Item position entries
========================

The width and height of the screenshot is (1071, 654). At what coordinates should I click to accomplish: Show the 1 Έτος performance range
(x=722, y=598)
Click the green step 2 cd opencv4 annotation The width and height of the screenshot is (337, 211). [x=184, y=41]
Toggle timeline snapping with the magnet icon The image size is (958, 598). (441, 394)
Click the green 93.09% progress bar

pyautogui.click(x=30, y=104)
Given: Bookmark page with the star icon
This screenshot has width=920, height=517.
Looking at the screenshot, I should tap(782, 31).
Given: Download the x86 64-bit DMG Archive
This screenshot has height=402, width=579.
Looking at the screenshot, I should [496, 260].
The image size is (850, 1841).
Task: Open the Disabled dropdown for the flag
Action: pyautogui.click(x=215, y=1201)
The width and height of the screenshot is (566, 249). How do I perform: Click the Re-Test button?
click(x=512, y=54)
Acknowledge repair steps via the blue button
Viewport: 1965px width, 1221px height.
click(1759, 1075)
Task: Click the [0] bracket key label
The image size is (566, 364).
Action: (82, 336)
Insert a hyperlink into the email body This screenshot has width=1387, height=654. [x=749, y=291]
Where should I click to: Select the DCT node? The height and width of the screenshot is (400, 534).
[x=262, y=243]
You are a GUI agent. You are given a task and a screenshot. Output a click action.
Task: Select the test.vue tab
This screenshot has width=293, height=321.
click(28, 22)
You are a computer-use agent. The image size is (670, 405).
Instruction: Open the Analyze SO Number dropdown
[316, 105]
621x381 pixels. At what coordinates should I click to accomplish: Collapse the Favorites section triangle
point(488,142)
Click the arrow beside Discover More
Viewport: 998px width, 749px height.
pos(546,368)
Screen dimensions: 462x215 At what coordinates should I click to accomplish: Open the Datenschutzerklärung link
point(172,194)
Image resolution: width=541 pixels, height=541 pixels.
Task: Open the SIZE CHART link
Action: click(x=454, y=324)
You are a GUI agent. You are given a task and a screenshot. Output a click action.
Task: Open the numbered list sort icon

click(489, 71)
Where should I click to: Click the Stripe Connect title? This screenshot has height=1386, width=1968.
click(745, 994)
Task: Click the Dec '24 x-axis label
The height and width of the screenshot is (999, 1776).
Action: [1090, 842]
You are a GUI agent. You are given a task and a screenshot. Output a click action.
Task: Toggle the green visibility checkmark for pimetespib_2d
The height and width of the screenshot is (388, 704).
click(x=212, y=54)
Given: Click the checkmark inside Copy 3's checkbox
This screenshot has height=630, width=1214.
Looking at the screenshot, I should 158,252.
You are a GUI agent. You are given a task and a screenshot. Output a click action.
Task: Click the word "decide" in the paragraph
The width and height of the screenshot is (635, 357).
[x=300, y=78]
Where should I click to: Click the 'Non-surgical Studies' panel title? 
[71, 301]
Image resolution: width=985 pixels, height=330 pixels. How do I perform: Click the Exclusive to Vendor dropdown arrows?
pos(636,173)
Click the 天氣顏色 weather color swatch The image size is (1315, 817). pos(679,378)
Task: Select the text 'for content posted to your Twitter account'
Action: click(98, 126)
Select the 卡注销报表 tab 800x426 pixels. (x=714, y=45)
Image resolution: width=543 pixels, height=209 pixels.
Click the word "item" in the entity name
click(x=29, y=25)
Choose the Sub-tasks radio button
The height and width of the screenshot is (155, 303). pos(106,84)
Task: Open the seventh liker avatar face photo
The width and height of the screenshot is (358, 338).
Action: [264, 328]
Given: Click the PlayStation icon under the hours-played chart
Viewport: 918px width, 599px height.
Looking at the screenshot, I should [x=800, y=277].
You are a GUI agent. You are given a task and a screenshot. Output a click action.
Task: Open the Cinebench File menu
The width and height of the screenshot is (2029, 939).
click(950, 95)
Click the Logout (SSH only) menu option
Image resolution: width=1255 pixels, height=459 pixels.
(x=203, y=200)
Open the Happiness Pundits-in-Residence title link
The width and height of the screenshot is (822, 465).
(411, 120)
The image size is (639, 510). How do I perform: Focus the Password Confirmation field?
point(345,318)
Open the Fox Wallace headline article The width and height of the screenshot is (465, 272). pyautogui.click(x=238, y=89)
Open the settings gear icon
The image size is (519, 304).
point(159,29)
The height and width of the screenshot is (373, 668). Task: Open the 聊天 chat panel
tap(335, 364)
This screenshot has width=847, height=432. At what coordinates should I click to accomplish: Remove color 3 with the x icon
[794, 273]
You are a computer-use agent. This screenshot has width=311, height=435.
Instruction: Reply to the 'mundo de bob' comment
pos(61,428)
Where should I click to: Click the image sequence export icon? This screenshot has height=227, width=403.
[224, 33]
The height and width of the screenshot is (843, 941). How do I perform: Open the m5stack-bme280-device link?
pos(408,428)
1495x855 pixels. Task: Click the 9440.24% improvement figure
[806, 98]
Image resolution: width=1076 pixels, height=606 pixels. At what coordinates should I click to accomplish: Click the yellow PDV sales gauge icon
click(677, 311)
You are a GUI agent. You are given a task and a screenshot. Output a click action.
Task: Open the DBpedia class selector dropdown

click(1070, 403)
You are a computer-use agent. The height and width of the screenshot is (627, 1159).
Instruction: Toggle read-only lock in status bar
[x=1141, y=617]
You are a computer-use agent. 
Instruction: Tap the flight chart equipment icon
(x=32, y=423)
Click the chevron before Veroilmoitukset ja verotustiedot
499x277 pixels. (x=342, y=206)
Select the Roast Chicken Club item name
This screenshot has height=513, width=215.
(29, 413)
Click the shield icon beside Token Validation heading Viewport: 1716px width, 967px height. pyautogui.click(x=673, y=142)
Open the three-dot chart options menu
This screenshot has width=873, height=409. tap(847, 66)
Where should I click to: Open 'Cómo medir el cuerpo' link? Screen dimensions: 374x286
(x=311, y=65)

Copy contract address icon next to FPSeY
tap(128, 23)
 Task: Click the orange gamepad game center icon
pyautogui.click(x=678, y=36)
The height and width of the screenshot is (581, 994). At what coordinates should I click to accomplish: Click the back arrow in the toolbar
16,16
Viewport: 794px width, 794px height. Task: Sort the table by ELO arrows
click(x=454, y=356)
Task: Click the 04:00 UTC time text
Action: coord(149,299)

========================

Show each line in the records above that contains the word "Toggle".

Result of the exercise ::
Toggle timeline snapping with the magnet icon The image size is (958, 598). (441, 394)
Task: Toggle the green visibility checkmark for pimetespib_2d
Instruction: Toggle read-only lock in status bar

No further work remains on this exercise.